UNHCR hails high-tech partnership to aid refugees
U.N. High Commissioner for Refugees Sadako Ogata on Tuesday urged the information technology (IT) industry to put its talents and tools to work for the betterment of the world's refugees.
Delivering the keynote address to open the "Microsoft Tech-Ed 2000 Europe" conference in Amsterdam, Mrs. Ogata noted that most refugees are "born on the wrong side" of a "yawning digital divide."
"My aim today is to give you a sense of the linkages between UNHCR's humanitarian work and your high-tech world," she told delegates to the conference of IT developers and professionals. "My hope is that you will be inspired to join us in a partnership to help empower some of the world's most disadvantaged and vulnerable people."
UNHCR, which this year marks its 50th anniversary, cares for 22.3 million refugees and displaced people in some 120 countries, often in isolated, dangerous and difficult conditions. Mrs. Ogata said UNHCR can use all the help it can get in providing assistance and protection to refugees, particularly in emergency situations.
In last year's Kosovo crisis, UNHCR teamed up with Microsoft, the William H. Gates Foundation and six other companies (Compaq, Hewlett-Packard, Canon, Kingston Technology, Securit World Ltd. and ScreenCheck B.V.) to develop a portable system for registering some of the hundreds of thousands of refugees pouring across the borders of Albania and the Former Yugoslav Republic of Macedonia. The "Refugee Registration Kit" is composed of a laptop computer, digital camera, identification card printer and other accessories.
Mrs. Ogata said the issuance of photo identity cards to refugees - many of whom have lost all documentation - can represent "the first important step toward restoring an individual's sense of self." The computerized registration database also speeds the reunification of families and makes the management of UNHCR's activities more efficient.

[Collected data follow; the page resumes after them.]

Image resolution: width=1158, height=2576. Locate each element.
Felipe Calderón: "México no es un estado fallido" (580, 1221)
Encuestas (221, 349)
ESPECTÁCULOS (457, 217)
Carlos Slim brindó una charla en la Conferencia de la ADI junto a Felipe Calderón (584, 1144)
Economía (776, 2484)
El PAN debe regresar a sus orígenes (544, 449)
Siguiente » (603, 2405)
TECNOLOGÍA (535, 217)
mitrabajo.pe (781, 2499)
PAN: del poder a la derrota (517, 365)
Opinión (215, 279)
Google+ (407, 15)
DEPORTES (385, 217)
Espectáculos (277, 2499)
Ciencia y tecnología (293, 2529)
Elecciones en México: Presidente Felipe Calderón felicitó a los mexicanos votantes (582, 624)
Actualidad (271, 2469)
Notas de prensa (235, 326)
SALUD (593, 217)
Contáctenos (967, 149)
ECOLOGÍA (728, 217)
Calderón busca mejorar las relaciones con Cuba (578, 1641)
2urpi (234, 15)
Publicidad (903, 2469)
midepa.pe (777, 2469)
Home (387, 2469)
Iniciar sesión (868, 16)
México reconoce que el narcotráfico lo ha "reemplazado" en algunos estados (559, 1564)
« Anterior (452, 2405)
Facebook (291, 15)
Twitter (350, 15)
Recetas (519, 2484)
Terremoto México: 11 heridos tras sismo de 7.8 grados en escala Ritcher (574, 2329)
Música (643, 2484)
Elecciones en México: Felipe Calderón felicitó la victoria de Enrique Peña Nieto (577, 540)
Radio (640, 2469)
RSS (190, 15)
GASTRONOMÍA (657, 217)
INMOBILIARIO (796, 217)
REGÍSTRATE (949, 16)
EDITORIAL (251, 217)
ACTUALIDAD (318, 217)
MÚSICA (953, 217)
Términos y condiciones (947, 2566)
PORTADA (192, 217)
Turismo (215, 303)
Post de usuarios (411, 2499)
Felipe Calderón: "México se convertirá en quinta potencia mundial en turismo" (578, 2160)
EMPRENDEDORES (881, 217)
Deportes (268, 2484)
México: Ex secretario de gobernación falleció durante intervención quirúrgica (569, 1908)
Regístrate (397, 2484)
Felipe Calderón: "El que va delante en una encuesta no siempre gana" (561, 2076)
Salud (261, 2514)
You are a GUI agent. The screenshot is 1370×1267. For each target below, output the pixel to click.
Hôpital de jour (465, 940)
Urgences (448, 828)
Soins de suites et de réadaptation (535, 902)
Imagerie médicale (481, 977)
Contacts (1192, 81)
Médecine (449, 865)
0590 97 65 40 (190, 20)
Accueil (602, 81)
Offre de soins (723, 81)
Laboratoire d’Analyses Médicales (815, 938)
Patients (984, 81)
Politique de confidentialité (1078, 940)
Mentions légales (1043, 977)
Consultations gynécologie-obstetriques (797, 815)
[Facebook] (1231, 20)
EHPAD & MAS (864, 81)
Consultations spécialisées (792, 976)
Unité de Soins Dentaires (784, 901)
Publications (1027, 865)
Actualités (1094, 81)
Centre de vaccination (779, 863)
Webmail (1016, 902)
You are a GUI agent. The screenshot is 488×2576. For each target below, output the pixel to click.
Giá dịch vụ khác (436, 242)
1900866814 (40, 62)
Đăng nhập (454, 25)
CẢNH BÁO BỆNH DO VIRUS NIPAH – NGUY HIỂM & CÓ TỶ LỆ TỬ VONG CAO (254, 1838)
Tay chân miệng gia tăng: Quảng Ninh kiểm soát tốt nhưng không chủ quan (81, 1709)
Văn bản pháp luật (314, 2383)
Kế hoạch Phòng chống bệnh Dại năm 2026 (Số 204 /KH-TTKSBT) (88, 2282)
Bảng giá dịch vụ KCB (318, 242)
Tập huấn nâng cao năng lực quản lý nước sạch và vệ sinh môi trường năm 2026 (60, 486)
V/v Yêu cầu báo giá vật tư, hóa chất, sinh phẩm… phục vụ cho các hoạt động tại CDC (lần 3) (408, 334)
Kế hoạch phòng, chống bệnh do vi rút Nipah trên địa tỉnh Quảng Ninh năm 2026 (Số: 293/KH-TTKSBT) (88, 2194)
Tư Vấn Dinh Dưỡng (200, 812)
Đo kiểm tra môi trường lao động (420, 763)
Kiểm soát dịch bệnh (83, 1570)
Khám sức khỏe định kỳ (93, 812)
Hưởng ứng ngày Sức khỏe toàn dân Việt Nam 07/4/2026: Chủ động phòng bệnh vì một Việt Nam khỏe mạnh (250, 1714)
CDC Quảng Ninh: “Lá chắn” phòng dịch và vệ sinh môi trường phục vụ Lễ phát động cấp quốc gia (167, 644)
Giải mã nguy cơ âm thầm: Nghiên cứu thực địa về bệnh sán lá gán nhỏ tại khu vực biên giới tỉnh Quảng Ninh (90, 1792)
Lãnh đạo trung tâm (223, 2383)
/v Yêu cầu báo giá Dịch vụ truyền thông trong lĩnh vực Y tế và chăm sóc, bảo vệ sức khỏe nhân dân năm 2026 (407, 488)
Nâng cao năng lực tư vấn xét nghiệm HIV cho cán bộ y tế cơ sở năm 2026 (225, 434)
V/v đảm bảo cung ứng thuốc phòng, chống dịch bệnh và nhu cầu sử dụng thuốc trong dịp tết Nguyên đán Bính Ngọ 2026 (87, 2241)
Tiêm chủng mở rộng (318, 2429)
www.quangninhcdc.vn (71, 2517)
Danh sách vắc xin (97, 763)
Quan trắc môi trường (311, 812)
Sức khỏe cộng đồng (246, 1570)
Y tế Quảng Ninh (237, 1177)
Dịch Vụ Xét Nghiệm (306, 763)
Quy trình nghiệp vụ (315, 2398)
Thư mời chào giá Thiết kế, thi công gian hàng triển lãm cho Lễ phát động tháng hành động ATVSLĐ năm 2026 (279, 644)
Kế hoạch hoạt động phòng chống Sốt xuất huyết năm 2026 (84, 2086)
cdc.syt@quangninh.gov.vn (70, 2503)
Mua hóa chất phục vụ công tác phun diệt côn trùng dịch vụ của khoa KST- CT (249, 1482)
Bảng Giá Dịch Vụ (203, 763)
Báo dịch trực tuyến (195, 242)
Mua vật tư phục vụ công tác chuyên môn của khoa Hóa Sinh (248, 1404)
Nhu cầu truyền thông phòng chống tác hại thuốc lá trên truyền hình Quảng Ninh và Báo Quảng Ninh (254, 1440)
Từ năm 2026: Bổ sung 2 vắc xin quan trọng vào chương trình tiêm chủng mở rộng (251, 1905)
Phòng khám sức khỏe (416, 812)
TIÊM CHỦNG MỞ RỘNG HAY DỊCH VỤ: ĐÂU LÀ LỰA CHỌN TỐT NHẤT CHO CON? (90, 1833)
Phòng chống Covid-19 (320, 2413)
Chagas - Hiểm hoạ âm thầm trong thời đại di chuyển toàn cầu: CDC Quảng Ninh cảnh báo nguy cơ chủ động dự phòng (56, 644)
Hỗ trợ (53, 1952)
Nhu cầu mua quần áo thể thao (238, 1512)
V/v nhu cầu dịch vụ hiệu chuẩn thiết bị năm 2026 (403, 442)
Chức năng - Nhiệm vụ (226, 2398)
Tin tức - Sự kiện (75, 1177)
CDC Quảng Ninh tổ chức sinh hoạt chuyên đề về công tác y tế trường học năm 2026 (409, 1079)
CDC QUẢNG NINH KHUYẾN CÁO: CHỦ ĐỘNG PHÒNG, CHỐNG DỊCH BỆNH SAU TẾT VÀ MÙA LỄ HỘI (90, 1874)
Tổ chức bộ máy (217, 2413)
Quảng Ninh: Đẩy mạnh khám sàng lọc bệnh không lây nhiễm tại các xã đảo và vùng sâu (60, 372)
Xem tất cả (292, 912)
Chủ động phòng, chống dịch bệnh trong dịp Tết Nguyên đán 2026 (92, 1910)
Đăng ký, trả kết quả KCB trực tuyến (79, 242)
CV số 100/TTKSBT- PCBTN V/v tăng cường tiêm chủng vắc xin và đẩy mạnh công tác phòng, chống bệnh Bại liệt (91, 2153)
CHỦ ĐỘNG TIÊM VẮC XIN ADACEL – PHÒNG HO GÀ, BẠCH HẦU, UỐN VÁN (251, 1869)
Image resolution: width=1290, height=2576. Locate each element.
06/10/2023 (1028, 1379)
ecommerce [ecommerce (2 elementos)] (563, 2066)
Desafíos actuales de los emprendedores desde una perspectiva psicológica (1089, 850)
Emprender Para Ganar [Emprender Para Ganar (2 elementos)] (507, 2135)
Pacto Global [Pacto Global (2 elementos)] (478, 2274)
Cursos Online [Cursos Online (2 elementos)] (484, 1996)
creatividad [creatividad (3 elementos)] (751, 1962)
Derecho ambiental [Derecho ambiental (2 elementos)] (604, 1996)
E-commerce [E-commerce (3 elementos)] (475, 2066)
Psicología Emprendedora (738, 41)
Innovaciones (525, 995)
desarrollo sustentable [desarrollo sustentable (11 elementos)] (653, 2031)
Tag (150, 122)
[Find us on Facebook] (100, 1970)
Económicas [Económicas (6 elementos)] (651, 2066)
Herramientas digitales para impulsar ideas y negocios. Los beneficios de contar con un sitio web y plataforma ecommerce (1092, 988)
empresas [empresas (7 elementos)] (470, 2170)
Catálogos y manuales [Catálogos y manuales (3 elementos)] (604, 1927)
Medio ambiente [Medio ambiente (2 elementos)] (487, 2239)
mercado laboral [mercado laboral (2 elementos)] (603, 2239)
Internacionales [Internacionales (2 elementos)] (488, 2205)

Microsoft and UNHCR are working together to refine and field-test the kit in other refugee situations.
The High Commissioner hailed the registration project as a model for UNHCR's partnerships with the corporate world. "You may see this as a simple and logical combination of existing technologies," she said. "But you must understand that the basic UNHCR refugee registration kit still in use around the world ... consists of pencils and paper."
The partnership of humanitarianism and high technology is also good for private business and its employees, she noted, allowing them to link their professional lives and their social concerns.
Other possible areas of cooperation could include a volunteer "international technology corps" to provide IT support in refugee emergencies; the provision of advanced IT equipment for UNHCR field operations; IT education, skills training and jobs programmes for refugees; and collaboration on raising public awareness and support for refugees and UNHCR through the Internet.